Les cas compliqués sont envoyés au centre spécialisé le plus proche. Dans notre cas, c’était Glascow, à 2 heures de route ; les AVC1 graves ou problèmes de maternité graves sont adressés par hélicoptère.

Le quotidien

2 séances de consultations par jour, et 10 minutes par patient.

Les dossiers sont informatisés mais le dossier papier existe (souvent c’est uniquement informatisé ailleurs). La plupart des patients sont reçus le jour même et au pire le lendemain, pratiquement toujours avec le médecin demandé. S’il n’y a plus de possibilité de rendez-vous, on donne un rendez-vous « d’urgence » de 5 minutes et on leur fait comprendre que la consultation va être brève.

Un tour de rôles est assuré entre les consultations pour les visites à domicile.

Nous avions plusieurs maisons de retraite y compris des maisons médicalisées.

Nos médecins étaient « les médecins » de ces maisons.

Les visites étaient regroupées et fonctionnaient comme à l’hôpital avec un tour des services.

Les dossiers papiers étaient utiles dans ces cas-là.

Il y avait des réunions entre médecins avec le practice manager au moins une fois par semaine et également une fois par semaine avec les infirmières du cabinet et de ville.

Une fois par mois le service psy nous rejoignait.

L’objectif de notre fonctionnement consistait à fournir un service holistique et un centre de la communauté, avec :

une coiffeuse sur place (ça n’était pas comme ça partout !) ; un petit café à côté de la salle d’attente géré par des bénévoles ; une petite bibliothèque médicale avec vidéos et livres à la disposition des patients ; une « newsletter » une fois par mois qui raconte les histoires locales et les mouvements du cabinet ; des projets pour trouver des fonds (par exemple pour une chaise roulante destinée à un enfant…). Egalement, un site internet sur le cabinet: http://www.taynuiltmedical.co.uk/.

Les différences qui existent avec le système français de médecine libérale sont nombreuses et souvent dues aux différences culturelles, politiques et économiques. A propos de la solidarité et de la précarité, je voudrais préciser :

• la visite chez le médecin est gratuite dans tous les cas,

• les médicaments sont gratuits pour ceux avec « exemption », les enfants, les personnes âgées, les maladies de longue durée.

• les gens prennent soin de leur voisin.

• le médecin se sent moins isolé puisqu’il travaille en équipe ;  même pour appeler les spécialistes, il y a toujours moyen.
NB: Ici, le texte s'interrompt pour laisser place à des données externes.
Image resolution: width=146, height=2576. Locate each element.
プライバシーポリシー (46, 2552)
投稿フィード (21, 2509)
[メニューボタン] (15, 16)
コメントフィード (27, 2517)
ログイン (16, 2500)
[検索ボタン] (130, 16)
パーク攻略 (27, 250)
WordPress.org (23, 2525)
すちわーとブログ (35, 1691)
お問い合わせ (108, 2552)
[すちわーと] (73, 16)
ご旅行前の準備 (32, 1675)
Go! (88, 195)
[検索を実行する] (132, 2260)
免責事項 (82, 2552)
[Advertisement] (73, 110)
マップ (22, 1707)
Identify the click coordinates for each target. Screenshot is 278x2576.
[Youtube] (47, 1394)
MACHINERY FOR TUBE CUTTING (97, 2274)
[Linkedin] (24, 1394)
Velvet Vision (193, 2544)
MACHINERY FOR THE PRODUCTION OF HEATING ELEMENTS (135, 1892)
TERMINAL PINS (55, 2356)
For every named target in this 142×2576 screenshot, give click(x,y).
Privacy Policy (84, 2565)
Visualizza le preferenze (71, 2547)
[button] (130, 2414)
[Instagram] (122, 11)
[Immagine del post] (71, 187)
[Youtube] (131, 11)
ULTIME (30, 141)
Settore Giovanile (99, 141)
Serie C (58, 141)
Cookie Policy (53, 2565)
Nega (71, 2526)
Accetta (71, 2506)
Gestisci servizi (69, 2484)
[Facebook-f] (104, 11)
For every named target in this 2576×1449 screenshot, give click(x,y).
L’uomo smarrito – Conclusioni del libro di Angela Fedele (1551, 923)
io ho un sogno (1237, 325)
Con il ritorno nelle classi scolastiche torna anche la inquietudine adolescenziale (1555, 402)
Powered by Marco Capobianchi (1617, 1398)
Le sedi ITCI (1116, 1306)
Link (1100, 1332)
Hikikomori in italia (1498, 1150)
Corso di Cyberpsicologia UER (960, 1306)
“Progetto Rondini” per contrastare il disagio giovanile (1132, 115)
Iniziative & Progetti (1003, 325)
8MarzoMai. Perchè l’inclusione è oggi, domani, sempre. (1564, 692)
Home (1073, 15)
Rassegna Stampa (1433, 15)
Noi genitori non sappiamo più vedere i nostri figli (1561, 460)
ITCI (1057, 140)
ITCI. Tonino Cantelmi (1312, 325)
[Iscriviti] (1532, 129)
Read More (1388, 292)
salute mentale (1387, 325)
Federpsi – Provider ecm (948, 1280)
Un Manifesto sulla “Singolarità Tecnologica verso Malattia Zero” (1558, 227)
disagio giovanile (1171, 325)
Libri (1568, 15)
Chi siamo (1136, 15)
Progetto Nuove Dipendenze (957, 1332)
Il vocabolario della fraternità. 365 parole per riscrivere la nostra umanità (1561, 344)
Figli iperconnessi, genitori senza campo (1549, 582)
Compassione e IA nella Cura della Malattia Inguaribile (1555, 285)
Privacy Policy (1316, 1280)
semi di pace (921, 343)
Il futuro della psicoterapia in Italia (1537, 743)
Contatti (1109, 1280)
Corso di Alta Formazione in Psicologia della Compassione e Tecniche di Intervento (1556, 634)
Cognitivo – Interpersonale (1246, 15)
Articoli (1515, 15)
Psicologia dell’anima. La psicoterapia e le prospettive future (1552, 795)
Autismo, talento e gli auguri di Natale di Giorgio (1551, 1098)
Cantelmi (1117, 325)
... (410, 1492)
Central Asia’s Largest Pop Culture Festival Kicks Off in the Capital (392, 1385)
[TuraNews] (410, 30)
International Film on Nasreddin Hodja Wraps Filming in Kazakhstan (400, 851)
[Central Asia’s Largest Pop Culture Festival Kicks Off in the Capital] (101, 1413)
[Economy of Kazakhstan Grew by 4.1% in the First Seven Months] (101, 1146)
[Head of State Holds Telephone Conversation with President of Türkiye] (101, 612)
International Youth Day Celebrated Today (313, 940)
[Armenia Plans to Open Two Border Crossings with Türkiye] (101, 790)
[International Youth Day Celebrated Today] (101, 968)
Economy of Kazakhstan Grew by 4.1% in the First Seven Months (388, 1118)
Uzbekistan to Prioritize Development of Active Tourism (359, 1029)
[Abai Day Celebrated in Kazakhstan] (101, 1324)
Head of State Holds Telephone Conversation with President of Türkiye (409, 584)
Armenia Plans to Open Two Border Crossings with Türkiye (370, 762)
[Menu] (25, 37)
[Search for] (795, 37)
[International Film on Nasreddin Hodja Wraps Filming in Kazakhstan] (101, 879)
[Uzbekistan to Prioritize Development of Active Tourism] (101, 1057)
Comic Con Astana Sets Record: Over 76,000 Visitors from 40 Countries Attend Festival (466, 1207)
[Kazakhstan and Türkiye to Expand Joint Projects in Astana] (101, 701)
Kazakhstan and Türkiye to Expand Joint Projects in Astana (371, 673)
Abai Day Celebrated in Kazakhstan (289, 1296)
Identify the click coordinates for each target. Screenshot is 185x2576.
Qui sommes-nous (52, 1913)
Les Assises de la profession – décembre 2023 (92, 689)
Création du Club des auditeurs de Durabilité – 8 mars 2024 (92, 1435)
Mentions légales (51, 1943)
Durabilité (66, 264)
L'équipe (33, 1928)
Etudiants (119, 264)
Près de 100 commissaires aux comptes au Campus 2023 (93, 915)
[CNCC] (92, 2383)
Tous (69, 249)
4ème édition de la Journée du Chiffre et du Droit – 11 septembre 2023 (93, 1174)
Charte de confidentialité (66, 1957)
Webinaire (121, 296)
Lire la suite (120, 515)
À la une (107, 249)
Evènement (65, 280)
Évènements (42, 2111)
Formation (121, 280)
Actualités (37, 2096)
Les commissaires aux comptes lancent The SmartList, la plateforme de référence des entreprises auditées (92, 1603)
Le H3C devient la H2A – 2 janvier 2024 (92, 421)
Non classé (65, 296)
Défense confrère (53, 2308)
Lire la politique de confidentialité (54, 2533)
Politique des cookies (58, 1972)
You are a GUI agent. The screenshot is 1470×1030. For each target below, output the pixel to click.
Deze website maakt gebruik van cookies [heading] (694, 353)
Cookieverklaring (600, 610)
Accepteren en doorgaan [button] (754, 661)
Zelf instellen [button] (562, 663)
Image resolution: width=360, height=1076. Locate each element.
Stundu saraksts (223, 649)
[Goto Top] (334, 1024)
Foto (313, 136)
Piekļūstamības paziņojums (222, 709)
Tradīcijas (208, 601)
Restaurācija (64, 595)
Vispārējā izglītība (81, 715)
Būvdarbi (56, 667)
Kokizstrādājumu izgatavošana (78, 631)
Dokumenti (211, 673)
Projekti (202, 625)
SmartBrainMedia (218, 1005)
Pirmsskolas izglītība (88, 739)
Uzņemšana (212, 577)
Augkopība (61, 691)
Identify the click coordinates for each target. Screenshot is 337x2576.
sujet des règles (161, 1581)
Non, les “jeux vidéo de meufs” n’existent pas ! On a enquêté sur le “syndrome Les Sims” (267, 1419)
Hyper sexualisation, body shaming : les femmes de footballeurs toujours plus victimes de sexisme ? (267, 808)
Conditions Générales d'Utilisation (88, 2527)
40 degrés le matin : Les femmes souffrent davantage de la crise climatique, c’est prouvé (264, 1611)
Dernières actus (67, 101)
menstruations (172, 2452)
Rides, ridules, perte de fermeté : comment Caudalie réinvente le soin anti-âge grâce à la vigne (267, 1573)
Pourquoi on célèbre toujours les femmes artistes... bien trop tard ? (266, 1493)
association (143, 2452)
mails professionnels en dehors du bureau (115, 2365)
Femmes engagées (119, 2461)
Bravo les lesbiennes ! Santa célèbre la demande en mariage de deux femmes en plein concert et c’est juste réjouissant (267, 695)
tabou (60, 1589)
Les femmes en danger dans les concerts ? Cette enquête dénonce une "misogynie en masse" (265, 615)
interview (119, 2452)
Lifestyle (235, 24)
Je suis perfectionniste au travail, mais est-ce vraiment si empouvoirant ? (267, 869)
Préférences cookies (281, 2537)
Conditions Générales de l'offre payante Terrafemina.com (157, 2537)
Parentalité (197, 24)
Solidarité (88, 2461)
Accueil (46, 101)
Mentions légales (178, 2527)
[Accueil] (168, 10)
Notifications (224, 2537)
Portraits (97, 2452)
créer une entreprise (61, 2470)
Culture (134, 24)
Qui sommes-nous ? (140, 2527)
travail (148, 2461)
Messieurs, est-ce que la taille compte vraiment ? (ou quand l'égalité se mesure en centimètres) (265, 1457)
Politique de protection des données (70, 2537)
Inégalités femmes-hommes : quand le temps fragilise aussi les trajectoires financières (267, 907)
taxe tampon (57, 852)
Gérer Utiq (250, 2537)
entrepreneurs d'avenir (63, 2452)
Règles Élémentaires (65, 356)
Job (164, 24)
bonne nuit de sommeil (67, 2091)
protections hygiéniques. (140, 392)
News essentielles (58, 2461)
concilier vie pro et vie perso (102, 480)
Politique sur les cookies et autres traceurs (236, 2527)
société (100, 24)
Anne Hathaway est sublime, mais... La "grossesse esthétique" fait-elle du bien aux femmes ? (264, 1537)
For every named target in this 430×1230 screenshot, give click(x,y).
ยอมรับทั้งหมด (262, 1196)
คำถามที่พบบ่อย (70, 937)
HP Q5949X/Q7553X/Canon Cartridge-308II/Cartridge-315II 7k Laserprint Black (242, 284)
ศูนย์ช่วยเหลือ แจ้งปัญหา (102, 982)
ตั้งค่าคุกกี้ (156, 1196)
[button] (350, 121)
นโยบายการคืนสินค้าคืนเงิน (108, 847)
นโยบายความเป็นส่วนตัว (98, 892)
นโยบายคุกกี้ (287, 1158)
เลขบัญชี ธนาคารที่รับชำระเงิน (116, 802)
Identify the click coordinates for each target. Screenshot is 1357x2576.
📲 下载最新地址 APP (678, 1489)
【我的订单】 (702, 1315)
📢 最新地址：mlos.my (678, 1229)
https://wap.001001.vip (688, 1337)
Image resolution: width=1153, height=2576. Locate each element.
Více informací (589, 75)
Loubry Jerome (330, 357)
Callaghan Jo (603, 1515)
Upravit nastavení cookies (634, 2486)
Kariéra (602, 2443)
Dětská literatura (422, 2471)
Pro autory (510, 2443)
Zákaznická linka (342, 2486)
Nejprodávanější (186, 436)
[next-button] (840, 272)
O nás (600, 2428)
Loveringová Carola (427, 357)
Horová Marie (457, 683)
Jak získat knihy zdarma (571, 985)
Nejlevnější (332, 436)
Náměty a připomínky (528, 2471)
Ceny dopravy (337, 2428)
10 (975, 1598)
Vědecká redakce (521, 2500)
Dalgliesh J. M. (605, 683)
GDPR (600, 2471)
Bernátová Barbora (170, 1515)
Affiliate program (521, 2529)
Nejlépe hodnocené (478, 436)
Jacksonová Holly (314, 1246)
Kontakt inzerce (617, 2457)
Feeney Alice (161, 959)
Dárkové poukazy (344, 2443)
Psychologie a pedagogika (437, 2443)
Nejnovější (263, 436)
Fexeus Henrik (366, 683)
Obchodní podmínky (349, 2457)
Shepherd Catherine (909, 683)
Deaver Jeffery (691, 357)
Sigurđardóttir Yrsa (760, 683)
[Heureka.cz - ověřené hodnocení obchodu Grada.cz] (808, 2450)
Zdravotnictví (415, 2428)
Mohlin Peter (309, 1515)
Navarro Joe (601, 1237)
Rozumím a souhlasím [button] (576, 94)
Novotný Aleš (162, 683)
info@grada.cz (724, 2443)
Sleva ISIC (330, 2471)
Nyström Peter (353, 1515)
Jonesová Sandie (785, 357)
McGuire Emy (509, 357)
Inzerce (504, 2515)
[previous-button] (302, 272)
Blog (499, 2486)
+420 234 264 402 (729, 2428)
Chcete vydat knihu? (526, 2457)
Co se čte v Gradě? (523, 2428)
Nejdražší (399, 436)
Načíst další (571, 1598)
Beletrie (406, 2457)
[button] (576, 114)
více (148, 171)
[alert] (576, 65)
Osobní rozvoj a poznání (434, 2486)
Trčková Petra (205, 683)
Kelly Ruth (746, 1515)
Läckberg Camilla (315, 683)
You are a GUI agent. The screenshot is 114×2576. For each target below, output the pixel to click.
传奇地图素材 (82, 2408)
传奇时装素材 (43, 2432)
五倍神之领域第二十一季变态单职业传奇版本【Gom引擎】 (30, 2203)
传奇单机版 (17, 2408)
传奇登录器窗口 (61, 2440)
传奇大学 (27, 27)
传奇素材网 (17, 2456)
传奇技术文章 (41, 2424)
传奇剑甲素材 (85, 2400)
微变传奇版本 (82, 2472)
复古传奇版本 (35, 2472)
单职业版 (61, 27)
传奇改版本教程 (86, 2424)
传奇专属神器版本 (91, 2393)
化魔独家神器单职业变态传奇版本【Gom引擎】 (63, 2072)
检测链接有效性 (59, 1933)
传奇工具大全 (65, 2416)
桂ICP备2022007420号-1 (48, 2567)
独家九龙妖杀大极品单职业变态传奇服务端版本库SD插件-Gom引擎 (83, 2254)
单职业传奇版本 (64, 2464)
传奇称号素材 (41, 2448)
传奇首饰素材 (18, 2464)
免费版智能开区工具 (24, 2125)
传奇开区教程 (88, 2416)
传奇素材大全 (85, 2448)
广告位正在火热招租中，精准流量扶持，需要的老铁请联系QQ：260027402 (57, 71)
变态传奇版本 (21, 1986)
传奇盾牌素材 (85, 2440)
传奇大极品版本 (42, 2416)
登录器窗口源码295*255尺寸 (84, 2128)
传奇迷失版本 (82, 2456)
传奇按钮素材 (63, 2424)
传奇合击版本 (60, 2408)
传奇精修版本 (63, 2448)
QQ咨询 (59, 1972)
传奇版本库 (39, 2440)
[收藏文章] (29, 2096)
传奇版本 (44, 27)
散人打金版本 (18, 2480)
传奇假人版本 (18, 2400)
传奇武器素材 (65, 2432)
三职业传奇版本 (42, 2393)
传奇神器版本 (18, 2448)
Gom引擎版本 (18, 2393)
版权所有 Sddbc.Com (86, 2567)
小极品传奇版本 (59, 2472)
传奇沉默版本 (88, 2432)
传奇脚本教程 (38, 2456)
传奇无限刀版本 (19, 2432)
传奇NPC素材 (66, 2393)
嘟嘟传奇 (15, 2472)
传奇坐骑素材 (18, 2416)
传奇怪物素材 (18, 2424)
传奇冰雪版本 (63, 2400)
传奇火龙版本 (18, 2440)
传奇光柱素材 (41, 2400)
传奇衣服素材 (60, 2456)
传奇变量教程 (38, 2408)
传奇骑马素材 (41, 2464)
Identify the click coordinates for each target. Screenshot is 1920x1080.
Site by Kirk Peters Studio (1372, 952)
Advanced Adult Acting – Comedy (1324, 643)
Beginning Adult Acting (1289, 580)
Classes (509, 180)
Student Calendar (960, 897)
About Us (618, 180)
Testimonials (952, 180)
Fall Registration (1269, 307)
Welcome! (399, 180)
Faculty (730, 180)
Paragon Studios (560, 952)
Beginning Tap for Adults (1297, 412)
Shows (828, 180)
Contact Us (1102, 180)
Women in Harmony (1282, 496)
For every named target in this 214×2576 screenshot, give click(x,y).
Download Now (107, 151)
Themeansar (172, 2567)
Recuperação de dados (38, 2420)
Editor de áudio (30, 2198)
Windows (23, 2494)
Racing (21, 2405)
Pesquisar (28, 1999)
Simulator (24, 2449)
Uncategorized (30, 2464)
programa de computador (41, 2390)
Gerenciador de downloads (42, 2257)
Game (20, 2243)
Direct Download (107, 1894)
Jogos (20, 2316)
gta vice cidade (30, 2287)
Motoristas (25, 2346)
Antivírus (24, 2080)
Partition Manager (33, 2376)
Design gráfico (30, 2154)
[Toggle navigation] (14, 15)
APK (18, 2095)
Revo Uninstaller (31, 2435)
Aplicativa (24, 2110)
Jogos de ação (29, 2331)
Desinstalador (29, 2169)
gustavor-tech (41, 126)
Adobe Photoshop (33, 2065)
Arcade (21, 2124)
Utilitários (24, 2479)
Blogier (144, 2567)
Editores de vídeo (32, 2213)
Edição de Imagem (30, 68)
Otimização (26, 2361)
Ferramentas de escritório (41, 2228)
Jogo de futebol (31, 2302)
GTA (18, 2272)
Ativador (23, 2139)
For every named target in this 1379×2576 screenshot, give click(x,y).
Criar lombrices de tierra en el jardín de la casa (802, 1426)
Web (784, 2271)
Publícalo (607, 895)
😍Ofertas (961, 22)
En France, je trouve que l’abysse qui existe entre  médecine générale et l’extérieur du cabinet est immense.

• la démarcation entre les acteurs de la santé et les bénévoles, les groupes pour s’entraider etc., est moins importante, ce qui donne lieu à une meilleure communication.

Par exemple une personne obèse peut profiter de séances à tarif réduit à la piscine avec un certificat du médecin ; ou bien des groupes « troisième âge » nous envoient leurs coordonnées.

Nous étions au courant des ressources et possibilités qui existaient autour de nous.

Malgré l’énorme budget consacré à la santé en France, les IRM et les spécialistes qui « poussent » partout, je me dis qu’il nous manque quelque chose.

Une personne a besoin d’être entourée par la société dans laquelle elle vit, d’avoir l’impression que, s’il lui arrive quelque chose de « mauvais », quelqu’un viendra volontairement à son secours. Sinon, même si « la mauvaise chose »  ne lui arrive jamais, elle meurt.